La belleza de Gabrielle Wittkop me abruma, y me sume en un estado de amor indescriptible. El egoísmo feroz del no querer compartir algo recién descubierto con nadie. Y ese algo se titula: Cada día es un árbol que cae (Cabaret Voltaite, 2021). El nombre del libro en castellano es un endecasílabo hermoso, pese a que en francés no conste este modelo métrico.
Vuelvo a pulsar play a la entrevista que encuentro en YouTube. Wittkop dice: «Vivir el amor o, más concretamente, vivir en el amor es el carpe diem más auténtico; es decir: “estoy viva… ¡todavía! Es un sentimiento salvaje que habitas y que te habita todo el tiempo. Todo el tiempo”.» Y me quedo así, definitivamente en las nubes, embriagada de buen querer hacia su escritura.
En esta novela se narra el relato de Hyppolite, una mente que se desvanece y que desaparecerá cuando la lectora cierre el libro. Su existencia se ata a la vida de las palabras, a un sinfín de fogonazos o recuerdos sobre viajes exóticos a lugares lejanos. También al paraíso perdido, a la infancia. Su memoria igualmente se aferra a la etimología de su propio nombre, y cada frase se convierte en un caballo que galopa desbocado hacia el encuentro con el tiempo: «Pero yo necesito relojes, necesito fechas».
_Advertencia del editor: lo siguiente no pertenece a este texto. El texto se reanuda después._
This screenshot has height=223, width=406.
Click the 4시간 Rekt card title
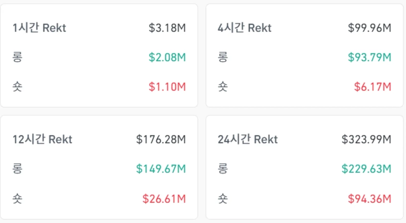[244, 28]
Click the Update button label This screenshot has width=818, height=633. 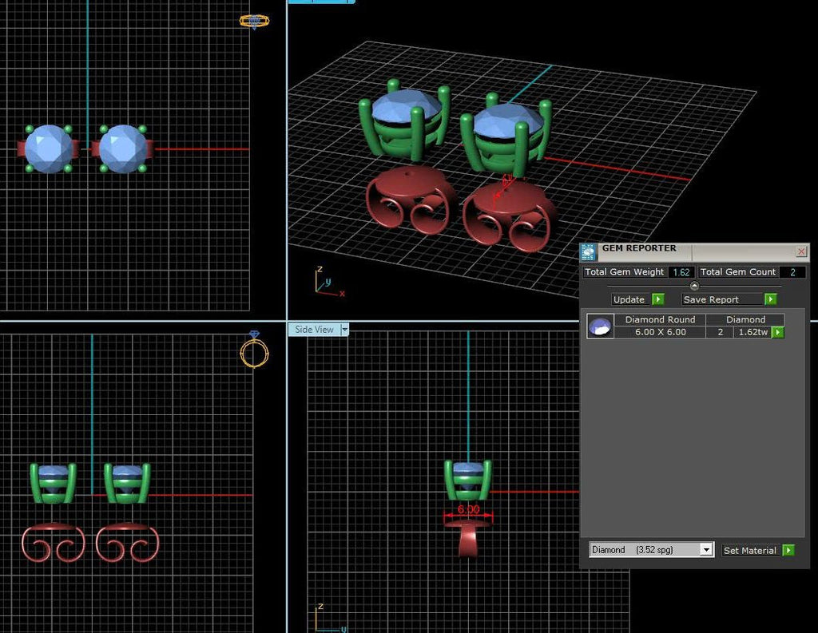click(x=629, y=299)
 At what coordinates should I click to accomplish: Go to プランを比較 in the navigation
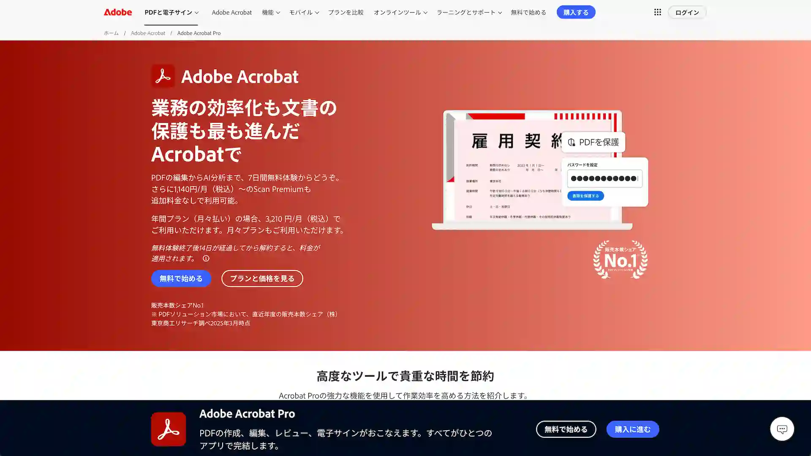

La crudeza de la literatura de Wittkop reside en el modo en el que se refiere al deseo desde la evocación y la sensualidad que mana del puro recordar. La palabra anhelante de esta hacia las mujeres —o hacia la idea de una mujer— se lee en esta novela en ausencia de un ego masculino. En este sentido, es un libro extraordinario para entender que el hecho de que haya mujeres deseando a otras mujeres no tiene que explicarse, si es que debiera hacerlo, en clave masculina. La mirada de los hombres no es la única posición desde la que se puede admirar o leer un cuerpo de mujer. Una atalaya empoderada que transcurre más allá de la normatividad puede advertirse asimismo en Gigolá (Cabaret Voltaire, 2011), de Laure Charpentier, lectura que recomiendo, ya que nos hemos puesto a charlar de esto y de aquello, con mucho ardor y cierta calentura.
Hyppolite, contada —alternamente— en primera y en tercera persona, tan solo evidencia el acontecer de un desdoblamiento. ¿Escribir o vivir? Existir es la consecuencia directa de la sucesión del tiempo: regenerar nuestra identidad en el parpadeo que la historia nos permite captar. La protagonista o, sencillamente, el nombre que le pone Gabrielle Wittkop al hecho de haber vivido, es una personalidad fragmentada que se revuelca en la riqueza del lenguaje con voluptuosidad. Bajo las páginas de Cada día es un árbol que cae, late el I Ching, un clasicismo kitsch, así como un misticismo que rinde culto a lo cotidiano. Si la escritura es la única amistad amorosa para la autora de El necrófilo (1972), el árbol de la vida tendría que ser un libro para entretener al tiempo.
El título de este testimonio-objeto, je ne sais quoi, que encontrase la secretaria de Gabrielle al morir no es más que un mantra que sintetiza la sutil sensación que acarrea el final de las cosas. Escribir nunca fue otra cosa que luchar contra la negrura; escribir no supone otra cosa que «Nunca [sea] demasiado pronto para hacer las cosas bien».